Cercate di esportare questo modello?

“Recentemente Roma ha ospitato una food summit edition, dove abbiamo potuto rivolgerci alla vice segretaria dell’Onu, Amina J Mohammed, con la quale abbiamo allacciato rapporti e opportunità per dare attenzione al mondo femminile. La pandemia ha rappresentato una battuta d’arresto di questo processo di sviluppo ma le aziende non hanno perso la fiducia. Ma quello che voglio sottolineare è la ritrovata dignità e orgoglio nel fare agricoltura. Donne che studiano e si laureano poi tornano nelle loro terre di origine per fare le imprenditrici agricole”.

Affianco alle opportunità di sbocco professionale di alto livello c’è ancora la piaga dello sfruttamento e del caporalato. Le donne sono coinvolte da questo fenomeno?

“Coldiretti ha sempre combattuto le agromafie e il caporalato, le nostre aziende sono molto attenzionate, lo sfruttamento non è un fenomeno avvezzo alle donne. Nelle nostre fattorie sociali abbiamo anche persone con percorsi difficili e disabili.
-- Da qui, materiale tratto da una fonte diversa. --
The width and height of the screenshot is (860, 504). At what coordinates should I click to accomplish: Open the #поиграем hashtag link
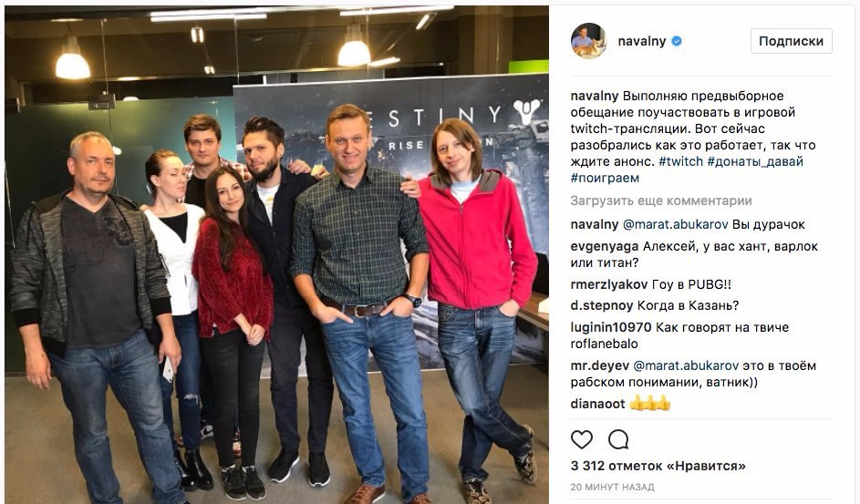pyautogui.click(x=605, y=178)
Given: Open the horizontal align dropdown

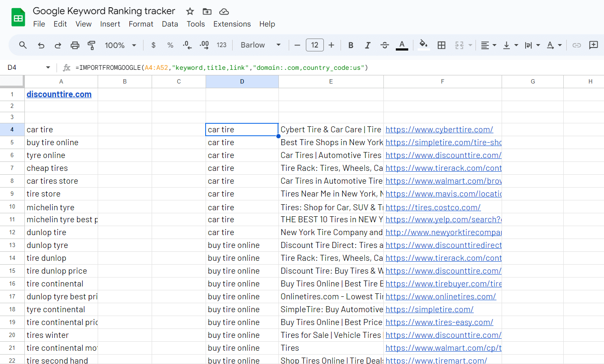Looking at the screenshot, I should click(488, 45).
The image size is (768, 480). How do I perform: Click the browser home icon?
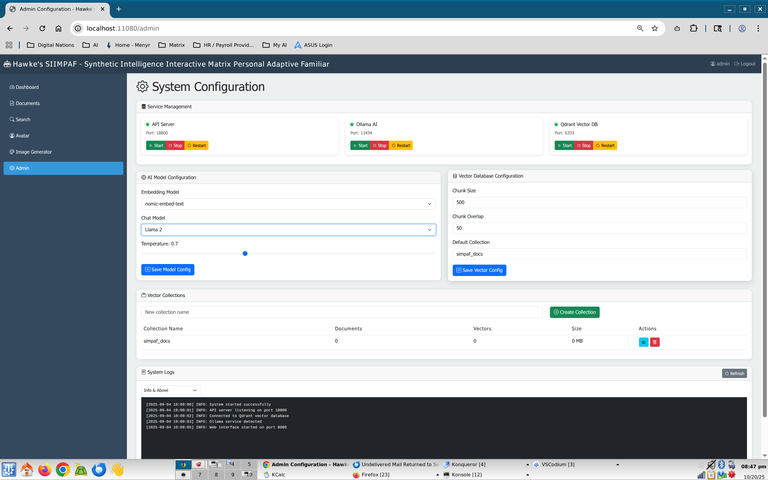59,28
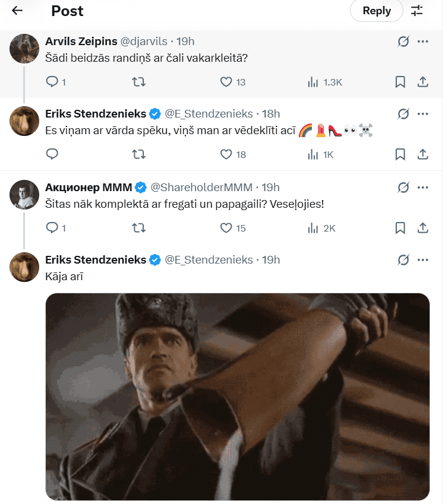This screenshot has height=504, width=448.
Task: Open the @ShareholderMMM profile handle
Action: tap(201, 188)
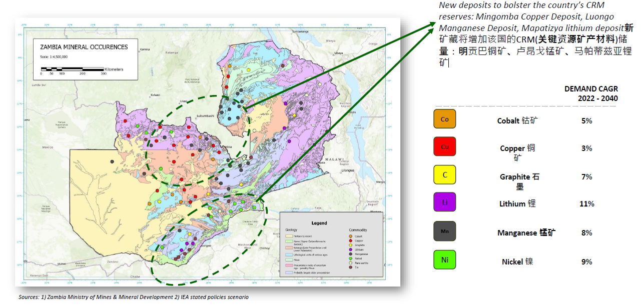Click the Legend heading in map legend
The height and width of the screenshot is (305, 644).
click(319, 223)
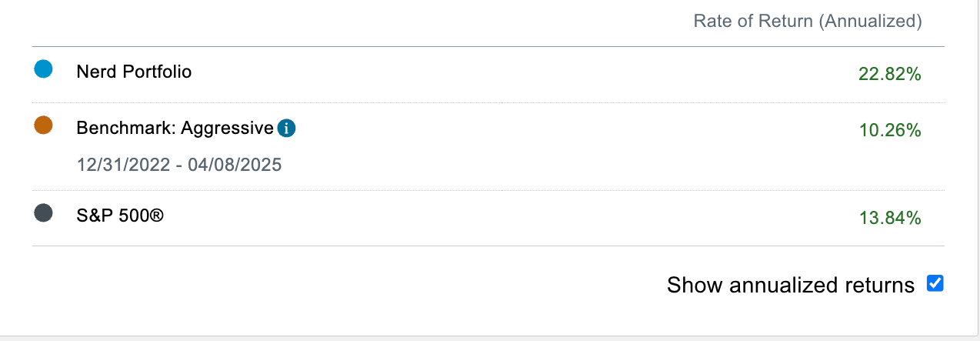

Le aziende al femminile hanno una particolare vocazione di cura dei loro dipendenti. Le donne sanno bene che il valore aggiunto dell’impresa sono le persone che ci lavorano e bisogna fare in modo che siano trattare nel miglior modo possibile”.

Possiamo dire che grazie alle donne il mondo rurale può riscoprire le sue radici più profonde e guardare al futuro con ottimismo?

“Sì, avvertiamo una nuova sensibilità, un’energia che rinnova tutto il settore. Fino a venti-trenta anni fa si cercava a tutti i costi il posto in fabbrica o in ufficio, oggi c’è l’orgoglio e il piacere di rimanere o entrare nell’agricoltura. Le donne under 35 sono il più nutrito gruppo di nuovi imprenditori. Posso portare decine di esempi eccellenti. In uno dei webinar che abbiamo organizzato per la Giornata indetta dall’Onu interverrà una ragazza calabrese che ha studiato a Londra e lavorato in Amazon e che poi è tornata a Rosarno dove ora conduce un’azienda agricola all’avanguardia, la prima del centro sud in termini di sostenibilità”.